Es gab Zeiten, da galt der Spitzensteuersatz für jene an der Spitze. Nur für sie. In den 60er-Jahren musste ein Deutscher zehn Mal so viel verdienen wie der Durchschnitt, um den höchsten Satz zu zahlen. Heute trifft es einen ab 4500 Euro im Monat. Kein Gehalt, das eine Villa nebst Luxuslimousinen spendiert wie an der Spitze üblich. Diese Entwicklung zeigt, wie das deutsche System kaputt gegangen ist. Die Politik verlangt der Mehrheit zu viel Geld ab, während sie Firmen und Vermögende schont. Die Folge: Mittelschicht und Geringverdienern bleibt vom Einkommen zu wenig. Die Bundesrepublik bedarf einer großen Reform, die breiten Schichten Steuern und Abgaben erspart - und ihnen wieder das Gefühl gibt, es gehe fair zu.

Natürlich darf eine solche Reform nicht einfach nur Steuern senken, wie manche Liberale postulieren. Die Zahlungen an den Staat finanzieren zentrale Aufgaben von der Bildung bis zur Sicherheit. Deshalb zögern gerade Mitte-links-Politiker, die Bürger zu entlasten. Denn manche Liberale wollen mit den Steuern die Aufgaben drastisch mitschrumpfen. Vom US-Aktivisten Grover Norquist ist der Satz überliefert, er wolle den Staat so klein machen, "dass ich ihn in der Badewanne ertränken kann".

Solche Überzeugungen erklären, warum SPD-Kanzlerkandidat Martin Schulz mit einer Reform fremdelt. Er fürchtet um die Finanzierung politischer Ziele. Doch er liegt falsch. Eine große Reform kann breite Schichten entlasten, ohne die wichtigen Aufgaben des Staates zu gefährden - wenn sie richtig angegangen wird.

Dazu braucht es zweierlei: Zuerst eine ernsthafte Debatte darüber, welche Aufgaben wirklich nötig sind und welche Vergünstigungen inzwischen ihren Zweck verfehlen. Und dann eine stärkere Beanspruchung der Hochverdiener und Unternehmen, die es sich leisten können.

Die erste Übung erfordert, all die Ausgaben zu prüfen, die sich über Jahrzehnte ansammelten wie Moos. Muss der Staat die Landwirte noch so stark subventionieren, obwohl ihre Bedeutung für die Volkswirtschaft so geschrumpft ist? Nein. Muss sie kinderlosen Paaren durch das Ehegattensplitting Tausende schenken, obwohl der Nachwuchs damit überhaupt nicht gefördert wird? Nein. Das sind nur zwei Beispiele, wie sich eine Entlastung der Mehrheit finanzieren lässt, indem überkommene Privilegien fallen.

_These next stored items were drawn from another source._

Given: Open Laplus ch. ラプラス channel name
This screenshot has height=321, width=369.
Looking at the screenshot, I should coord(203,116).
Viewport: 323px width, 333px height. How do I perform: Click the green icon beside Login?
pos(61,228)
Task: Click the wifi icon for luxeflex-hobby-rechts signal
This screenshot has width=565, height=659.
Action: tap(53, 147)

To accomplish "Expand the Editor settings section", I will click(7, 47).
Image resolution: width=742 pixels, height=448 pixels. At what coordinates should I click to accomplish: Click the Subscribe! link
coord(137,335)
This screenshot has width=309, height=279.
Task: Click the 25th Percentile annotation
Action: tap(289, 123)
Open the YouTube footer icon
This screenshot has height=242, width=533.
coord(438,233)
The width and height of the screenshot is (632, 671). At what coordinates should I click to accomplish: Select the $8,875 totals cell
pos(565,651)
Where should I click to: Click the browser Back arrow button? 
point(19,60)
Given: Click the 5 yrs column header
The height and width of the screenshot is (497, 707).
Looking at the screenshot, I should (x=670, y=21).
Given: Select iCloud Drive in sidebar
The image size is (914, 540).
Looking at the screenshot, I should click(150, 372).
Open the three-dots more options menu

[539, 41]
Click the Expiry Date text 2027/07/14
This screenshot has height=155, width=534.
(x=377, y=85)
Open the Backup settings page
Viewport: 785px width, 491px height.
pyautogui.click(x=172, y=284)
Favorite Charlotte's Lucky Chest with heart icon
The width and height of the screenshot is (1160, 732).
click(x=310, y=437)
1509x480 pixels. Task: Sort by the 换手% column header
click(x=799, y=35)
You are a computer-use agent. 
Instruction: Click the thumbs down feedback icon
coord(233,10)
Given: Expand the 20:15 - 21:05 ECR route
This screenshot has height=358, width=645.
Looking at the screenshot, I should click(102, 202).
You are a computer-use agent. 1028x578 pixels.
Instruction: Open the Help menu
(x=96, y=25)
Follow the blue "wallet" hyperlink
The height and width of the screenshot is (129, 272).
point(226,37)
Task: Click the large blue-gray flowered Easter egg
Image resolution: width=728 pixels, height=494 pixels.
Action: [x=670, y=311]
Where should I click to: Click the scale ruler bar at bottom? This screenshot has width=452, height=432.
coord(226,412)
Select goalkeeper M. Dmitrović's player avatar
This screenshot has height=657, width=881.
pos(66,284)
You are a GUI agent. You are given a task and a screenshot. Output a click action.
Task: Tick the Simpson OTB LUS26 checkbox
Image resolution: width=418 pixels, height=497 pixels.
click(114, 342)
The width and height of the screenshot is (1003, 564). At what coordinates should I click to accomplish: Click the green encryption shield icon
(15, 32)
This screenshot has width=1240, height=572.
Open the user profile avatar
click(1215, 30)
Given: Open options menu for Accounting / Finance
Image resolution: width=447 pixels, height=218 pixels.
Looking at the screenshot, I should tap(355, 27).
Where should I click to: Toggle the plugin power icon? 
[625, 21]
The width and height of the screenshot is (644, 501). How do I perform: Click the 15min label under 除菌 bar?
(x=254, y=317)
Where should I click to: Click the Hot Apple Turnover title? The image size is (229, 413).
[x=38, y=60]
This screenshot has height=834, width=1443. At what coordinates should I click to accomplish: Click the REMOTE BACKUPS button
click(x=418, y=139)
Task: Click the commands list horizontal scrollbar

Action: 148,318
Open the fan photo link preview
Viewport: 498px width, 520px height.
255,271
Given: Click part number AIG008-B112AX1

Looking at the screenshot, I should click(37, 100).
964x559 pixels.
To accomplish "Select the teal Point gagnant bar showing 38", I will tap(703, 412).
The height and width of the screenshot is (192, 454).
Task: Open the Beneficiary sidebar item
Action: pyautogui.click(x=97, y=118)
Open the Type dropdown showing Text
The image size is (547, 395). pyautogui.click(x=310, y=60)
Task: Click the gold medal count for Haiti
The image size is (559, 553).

Es geht zum Zweiten darum, die Balance wiederherzustellen. Längst ist die Theorie entzaubert, wonach die ganze Gesellschaft profitiert, wenn Wirtschaft und Gutverdiener möglichst wenig Steuern zahlen. Die Politik begünstigt jene mit den gut gefüllten Konten zu sehr. Während Millionäre von Kapitalerträgen nur 25 Prozent abgeben müssen, zahlen Mittelschichtler oft 42 Prozent Einkommensteuer - den Spitzensatz. Während Unternehmen zu viele Schlupflöcher offenstehen und riesige Firmen gratis vererbt werden dürfen, greift der Staat bei Wenigverdienern voll zu: Ein Single mit 2000 Euro brutto muss fast die Hälfte per Steuern und Abgaben abführen.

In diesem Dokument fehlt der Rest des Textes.